Matthews was eight when she picked up a guitar and, in 1992, she formed Catatonia with Mark Roberts, her then boyfriend and busking partner in Cardiff. Their breakthrough moment came in 1998 when International Velvet went to No 1 in the album chart and Mulder and Scully reached No 3 in the singles.

“In America, I borrowed a beat-up Chevrolet pick-up truck. You’d get that truckers’ tan and listen to old-time radio.”

Then, in 2001, keen to embark on new musical adventures, Matthews packed her bags and moved to Nashville. “I befriended a guy called Bucky Baxter, who was Bob Dylan’s pedal steel [guitar] player, and I hung out at his studio in West Creek, working on my album. He had a beat-up Chevrolet pick-up truck, which I borrowed. No one had air-con, so you had to keep your windows down. You’d get that truckers’ tan and listen to old-time radio.”

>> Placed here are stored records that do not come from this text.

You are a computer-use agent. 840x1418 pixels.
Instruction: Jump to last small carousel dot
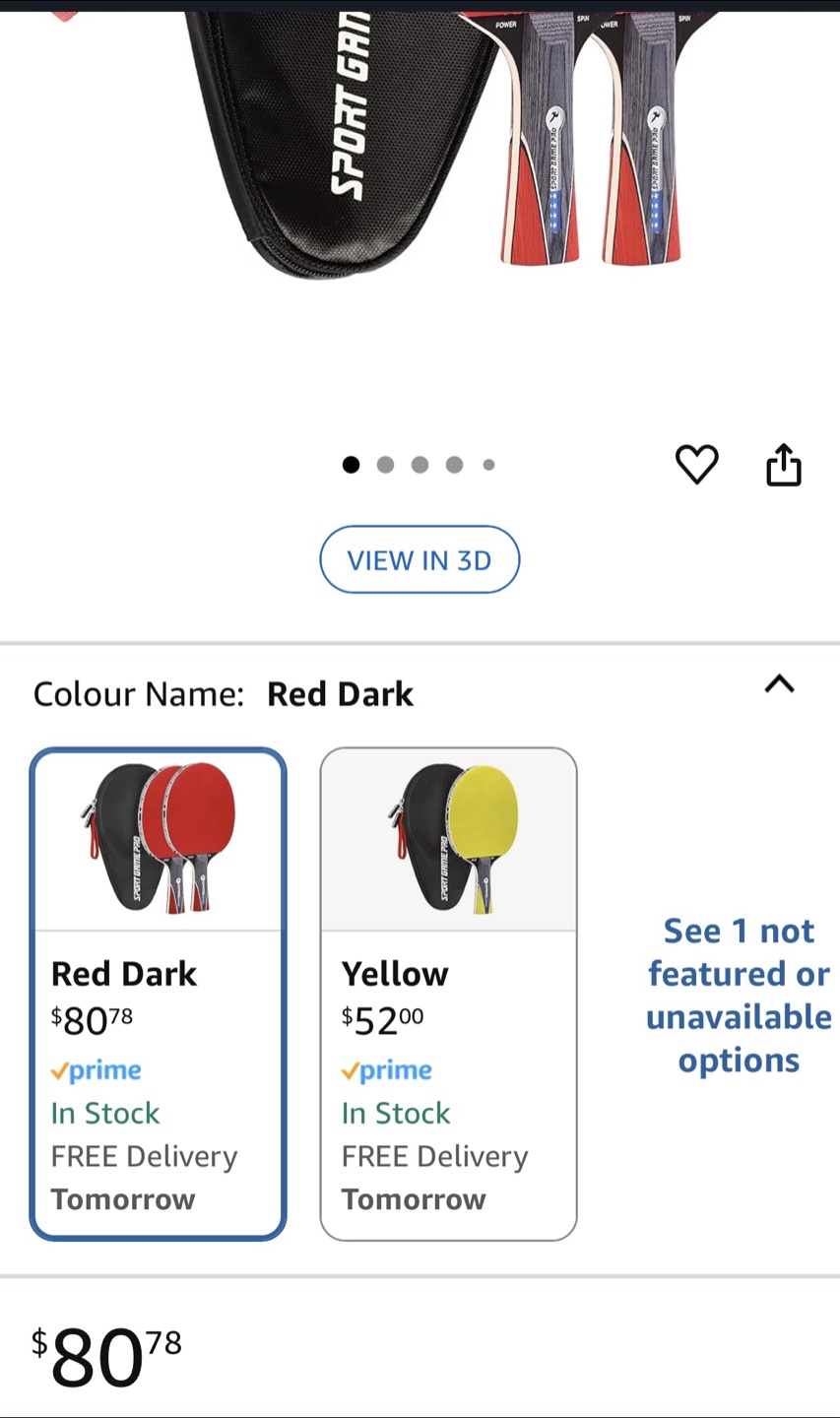coord(488,465)
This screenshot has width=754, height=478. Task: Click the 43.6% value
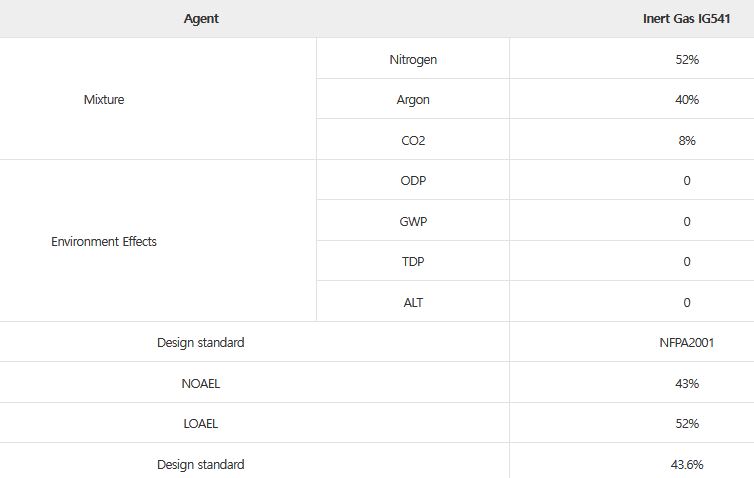tap(686, 465)
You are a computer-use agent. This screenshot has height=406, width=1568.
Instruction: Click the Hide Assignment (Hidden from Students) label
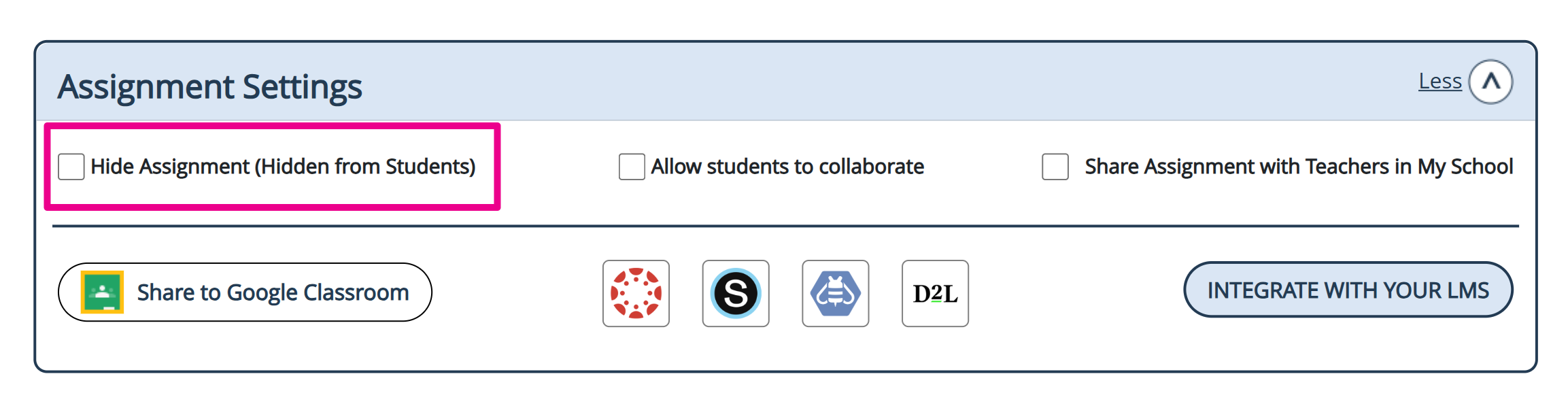pyautogui.click(x=283, y=167)
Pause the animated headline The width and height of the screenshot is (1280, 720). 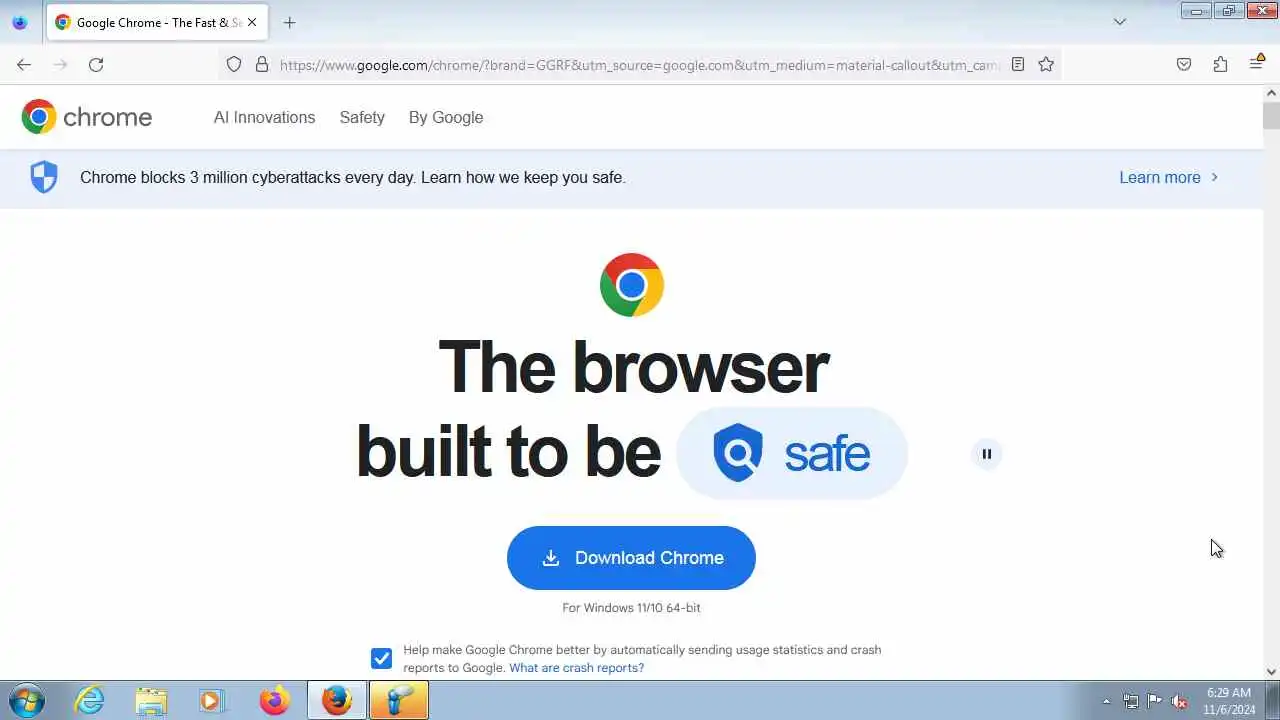(986, 454)
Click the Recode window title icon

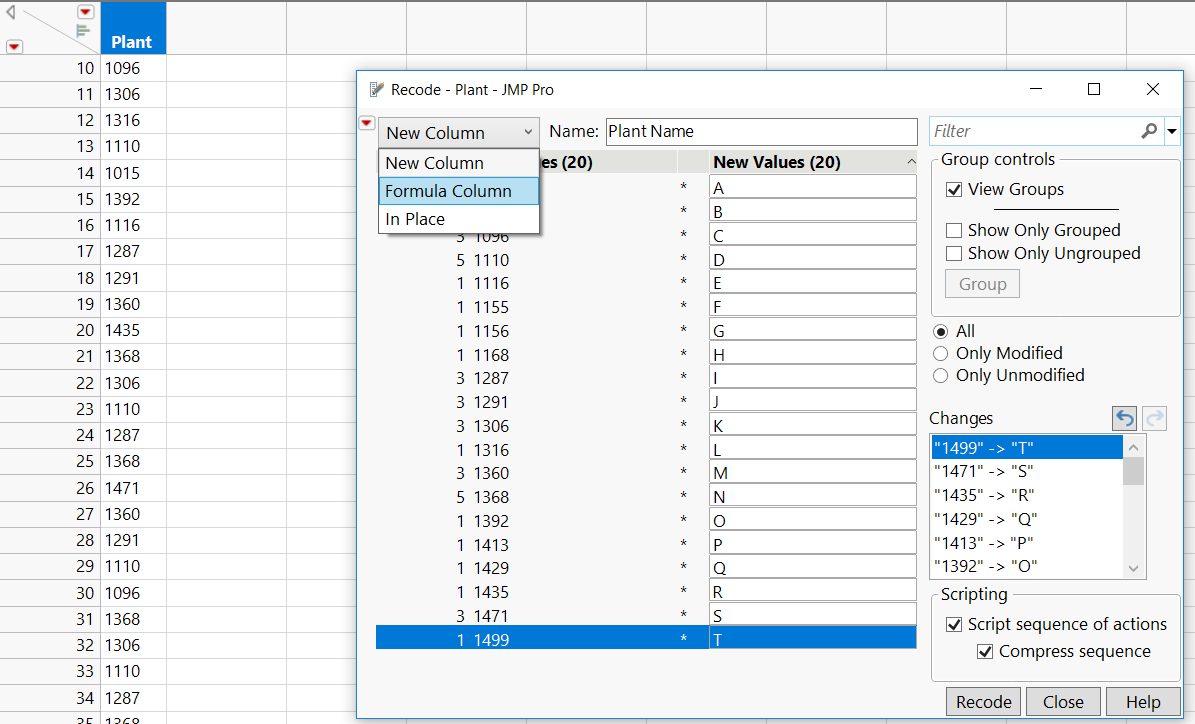pos(377,89)
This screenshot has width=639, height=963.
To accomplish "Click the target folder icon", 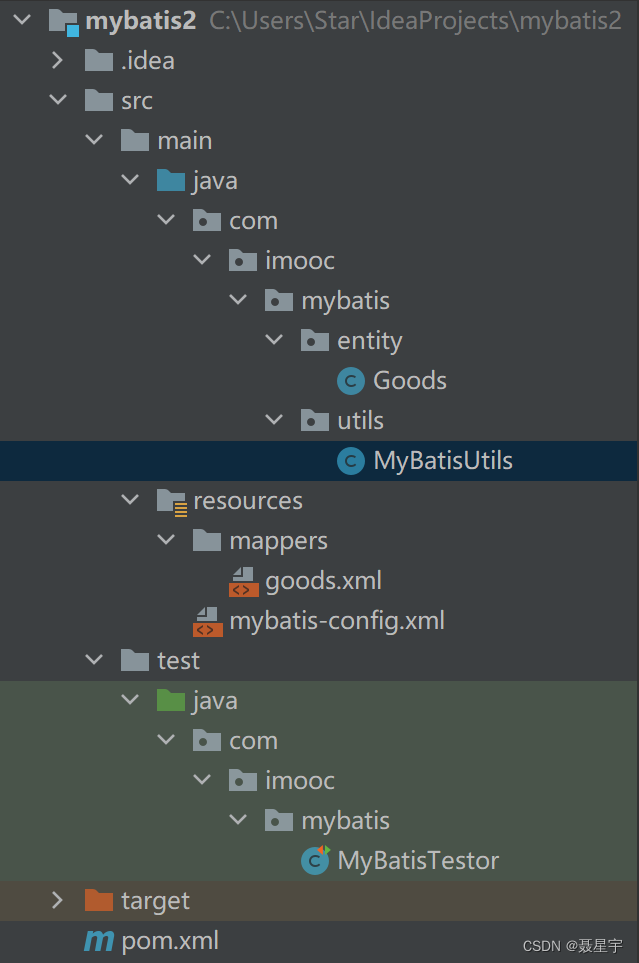I will coord(99,900).
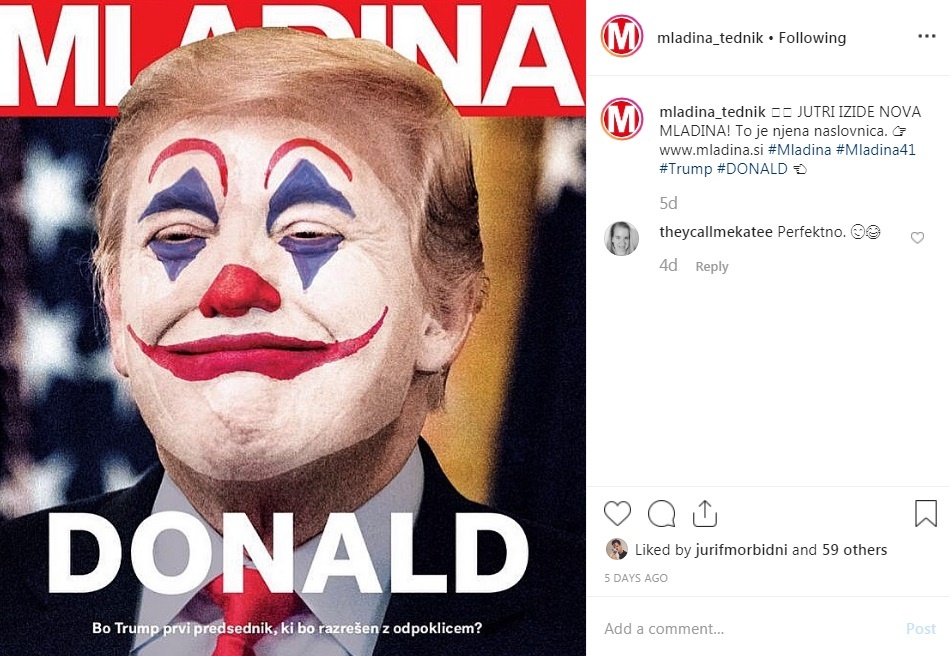Like the post with the heart icon
The image size is (950, 656).
pyautogui.click(x=617, y=514)
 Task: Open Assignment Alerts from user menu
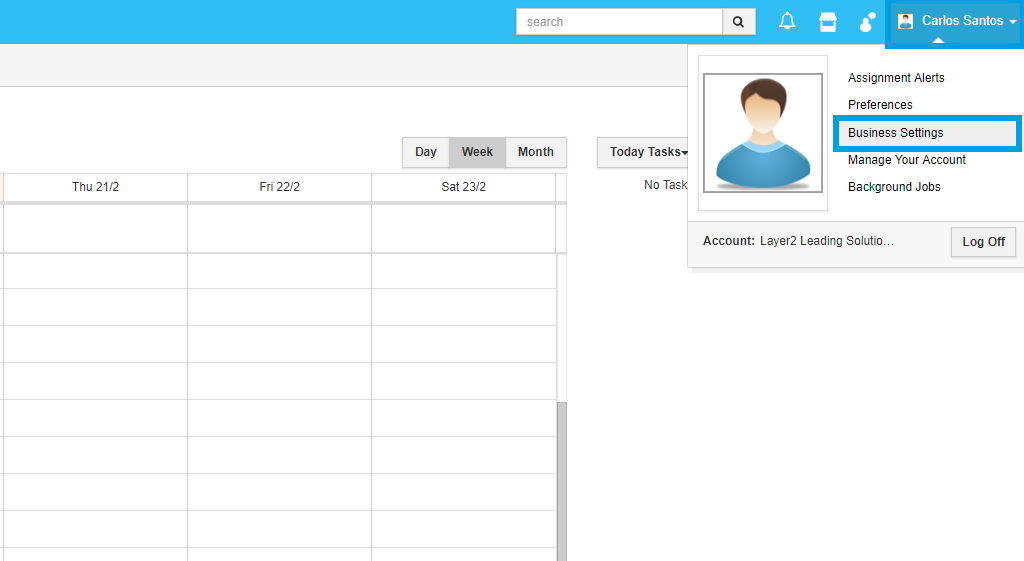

Matthews returned to the UK following the breakdown of her first marriage in 2007. With two children, then aged one and three, she bought a second-hand Audi A4 estate. She can still wax lyrical about the joys of driving with small children: “Strapping them into the back of the car, it was bliss. They can’t move, maybe they’ll fall asleep. Then you’re free to listen to great music for maybe two hours, singing your head off.”

Matthews, 47, now has a weekly show on BBC Radio 6 Music, has written several books and lives in west London with her second husband, Steve Abbott, who also works in the music business and with whom she had her third child in 2009. She drives a Volvo XC90 to accommodate their children.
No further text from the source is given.